AMAÇLARI KÜÇÜK BAŞARILAR
Uçak düşürüldü! Daha önce de bir Suriye Helikopteri düşürülmüştü! Unuttuk tabii, RTE-Davutoğlu ikilisinin Suriye’de savaşa girmek politikaları hep gündemdeydi. Önce Batı itekledi; sonra Batı’nın stratejisi değişince, iktidar Suriye ile savaşmak için bahaneler aradı hep. Ama dış destek sıfır olunca, Suriye Savaş Kahramanı madalyası takmak düşü bitti.
Şimdi Suriye ile küçük çaplı da olsa bir savaş, iktidarda biraz daha kalabilmenin aracı olarak devreye sokuldu... Nereden nereye! Büyük düşlerden düştük buralara!?
İktidarın planı: Suriye’yi tahrik edip Türkiye’ye karşı kışkırtmak. Suriye savaş içinde, böyle bir şeye kalkışmaz, sineye çeker! Biliyorlar ki, RTE ve adamları Şam’ı bombalamak, dahası Suriye Ordusu’na karşı savaşa girmek için bahane arıyor.. Süleyman Şah Türbesi de bunlardan biri. Bu türbe,  Osmanlı’nın kurucusu Osman Gazi’nin dedesine ait ve 10 dönümlük kadar bir arazi anlaşmalarla Türkiye toprağı sayılıyor.
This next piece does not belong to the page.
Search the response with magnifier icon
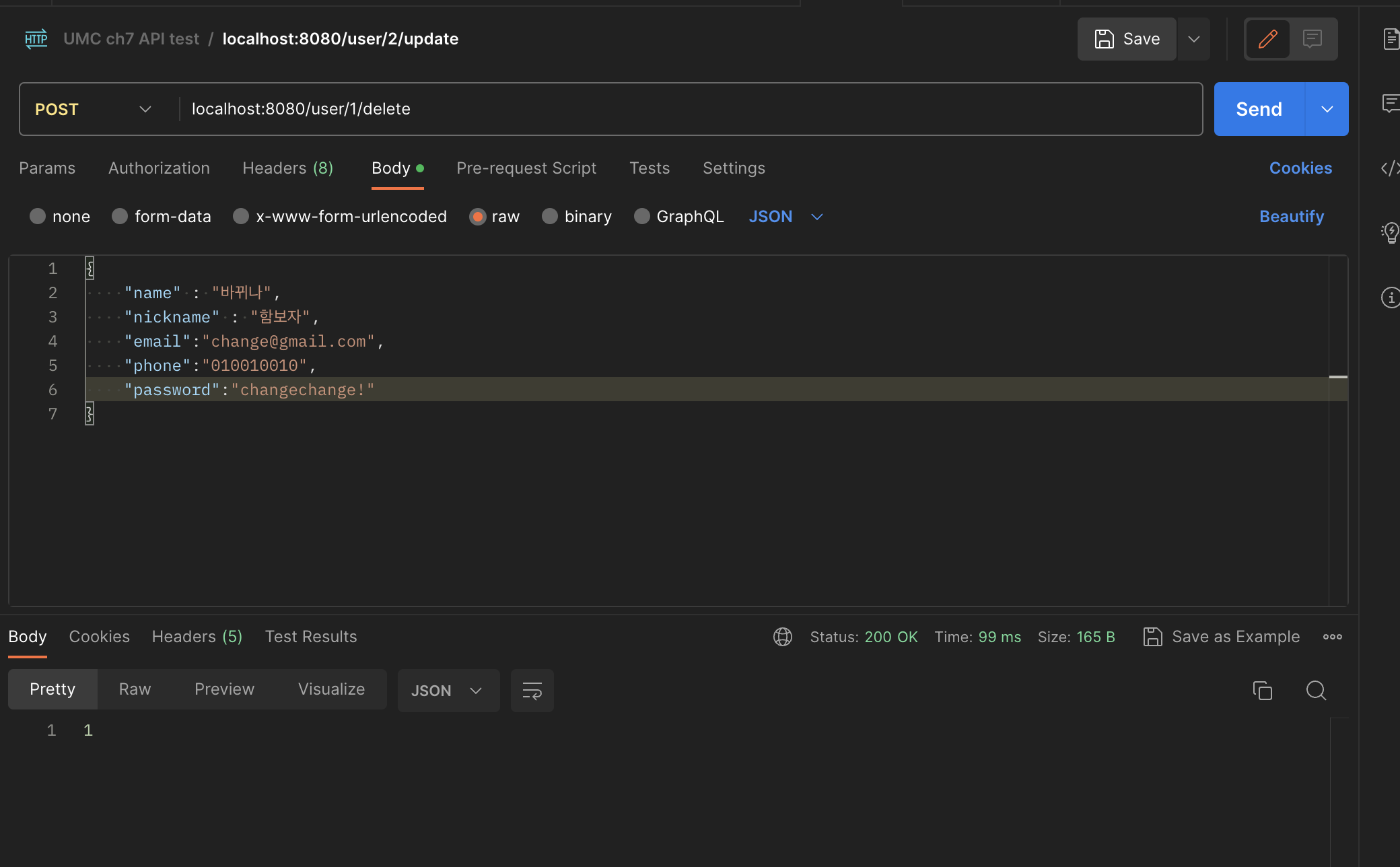Screen dimensions: 1400x867 (x=1316, y=691)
Oraları, El Kaide-İŞİD militanları tarafında kuşatılmış durumda...
Ancak, RTE-Davutoğlu’nun Suriye ile önemli bir savaşa girmesi mümkün değil.. Hiç bir destek bulamaz. İran da Rusya da karşı.. Batıdan destek bulamaz.. Ama zor durumdaki Suriye’de, bir kaç küçük başarıya bile tamah edebilirler!
Burada soru, iktidarın, Rusya ve İran’ı da karısına alarak, Suriye’ye bir oldu bitti savaşı planlayabilir mi, Batı’yı kendisini zorunlu bir desteğe mecbur bırakma isteği olabilir mi.. Yani topyekün bir Orta Doğu savaşının fitilini ateşleyebilir mi..
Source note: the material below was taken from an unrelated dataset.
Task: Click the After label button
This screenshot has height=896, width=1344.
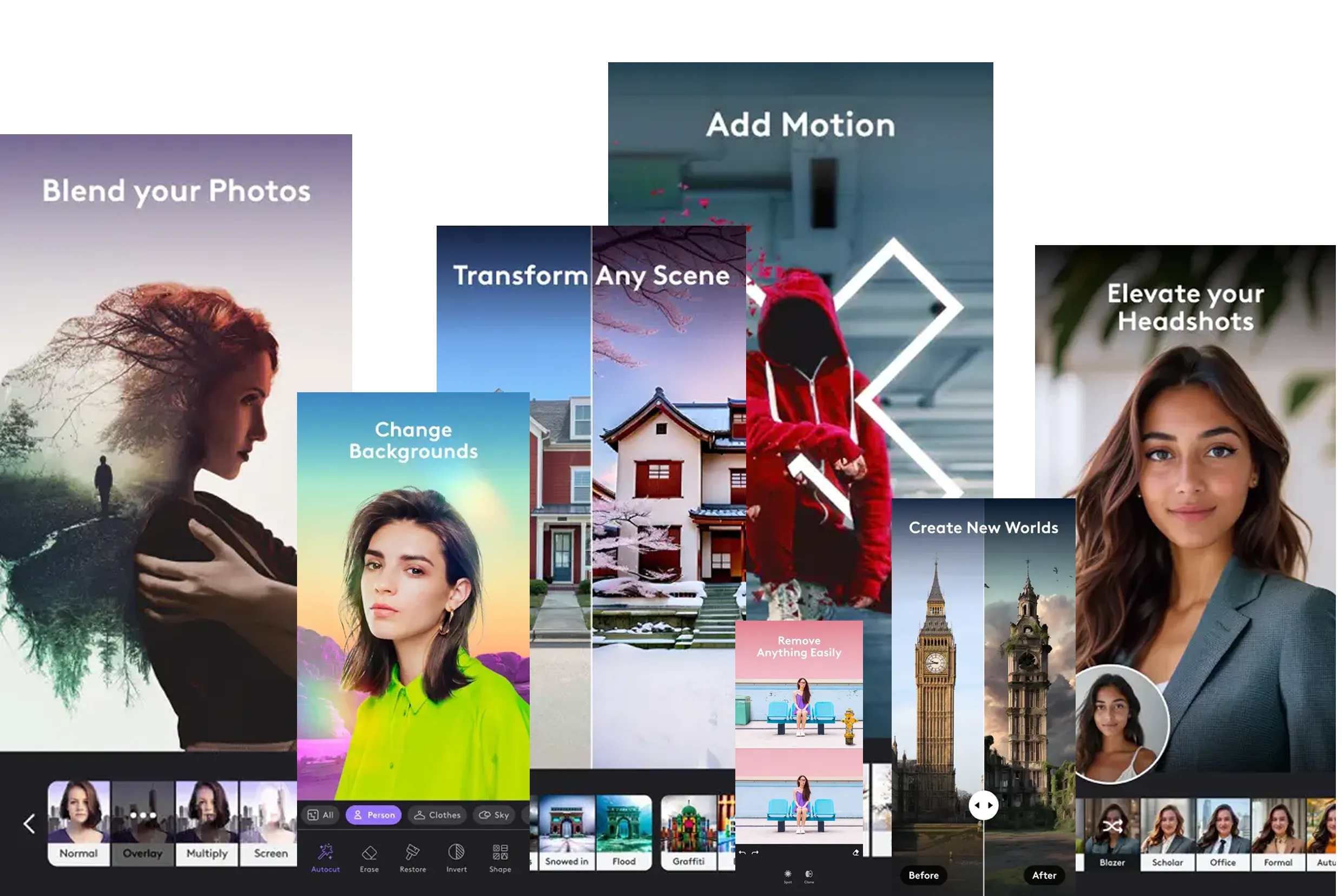Action: pos(1044,875)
Sanmıyorum, böyle bir niyetleri sezildiği anda zaten kimse bu oyunu oynamaz..
ERDOĞAN’IN DEMOKRASİ AÇMAZI: YOLSUZLUK
Zor bir dönemden geçiyoruz.. Meşruiyetini aslında yitiren veya yitirmekte olan bir iktidar var. Bunun temel nedeni, hakkındaki, bütün dünyada iktidarları devirecek nitelikteki büyük yolsuzluk ve rüşvet iddiaları.. Bu iddiaları yok sayan bir iktidar.. Hiç bir savcı “gel bakalım” diyemiyor. Yasalar ve anayasa askıya alınıyor.. Bu, kabul edilebilir bir durum değil.
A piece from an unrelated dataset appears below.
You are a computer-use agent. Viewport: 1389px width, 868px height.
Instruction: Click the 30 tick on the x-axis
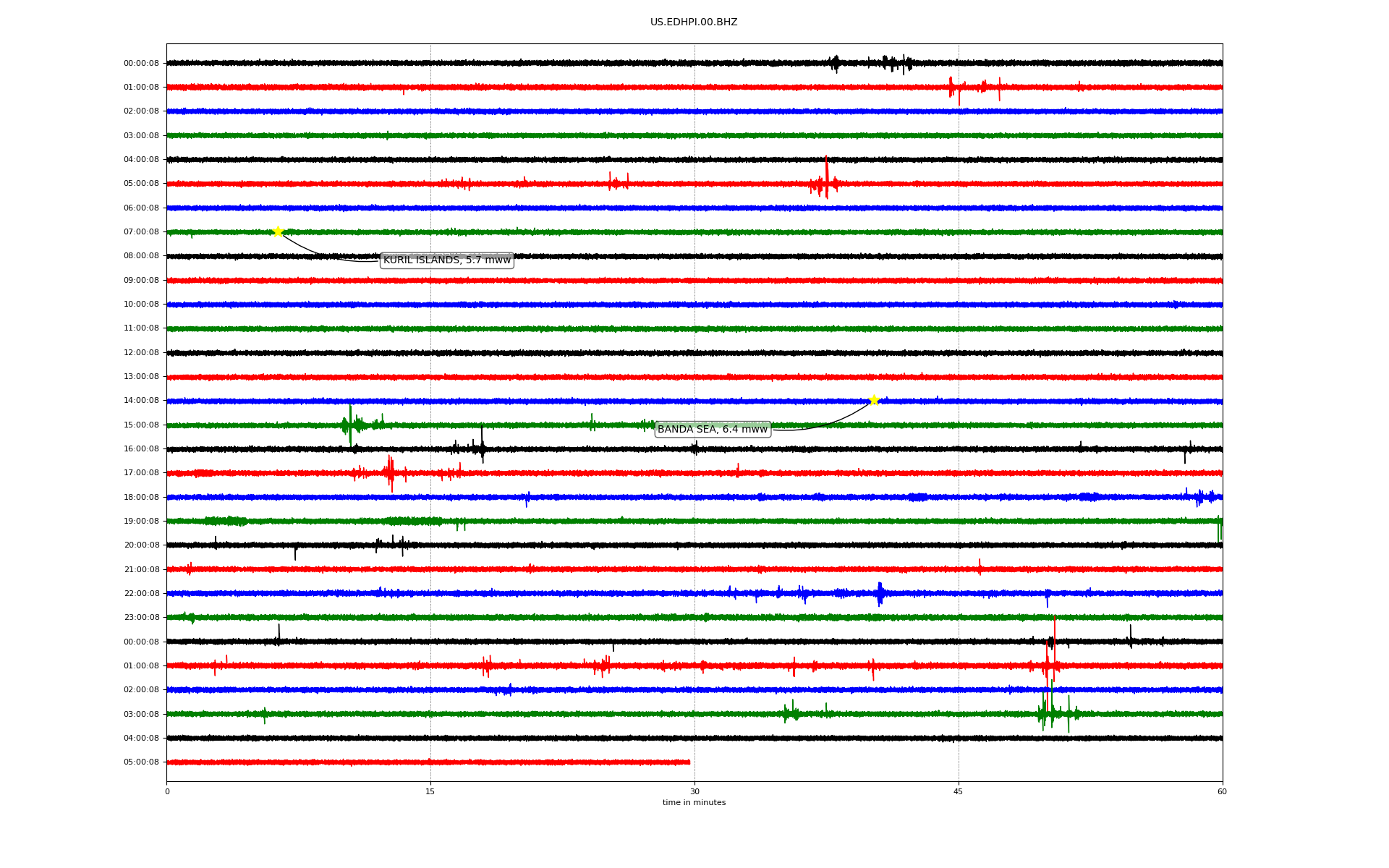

Türkiye’nin bu sorunu nasıl aşacağı, dün de belirttiğim gibi, ana sorun..
Bu sorunu aşamadan da hiç bir normalleşme olamaz bu ülkede..
Bunu bilmiyorlar mı?
***
 RTE, polisiyle, savcısıyla, mahkemeleriyle, medyasıyla iki yıl öncesine kadar demokratlara, medyaya, kendilerine engel gördükleri herkese kan kusturan Cemaati bugün “demokrasi saflarına” itiyor. Dünkü zulmün ortağı bugün demokrasi mücahitliğine soyunuyor. Fenerbahçe’nin dünkü muhteşem Anıtkabir yürüyüşü haberini Cemaat durmadan verip durdu...
Cemaatçilerin Anıtkabir’i özel ziyaretlerini de bekliyorum!?!
RTE’nin açmazını da görmek gerek. Demokratlık oynasa, o zaman rüşvet ve yolsuzlukları da acilen soruşturması gündeme gelecek. Yani demokratlık, baltayı kendi bacağına vurmak anlamına geliyor. Bu nedenle, topyekün bir diktatörlüğe yönelmek zorunda kalıyor. Kendi dışında herkese düşman.. Bu açmazdan kurtulması mümkün değil. Dolayısıyla Cemaat de, demokrasi mücadelesinde şimdilik hoşgörüden yararlanıyor.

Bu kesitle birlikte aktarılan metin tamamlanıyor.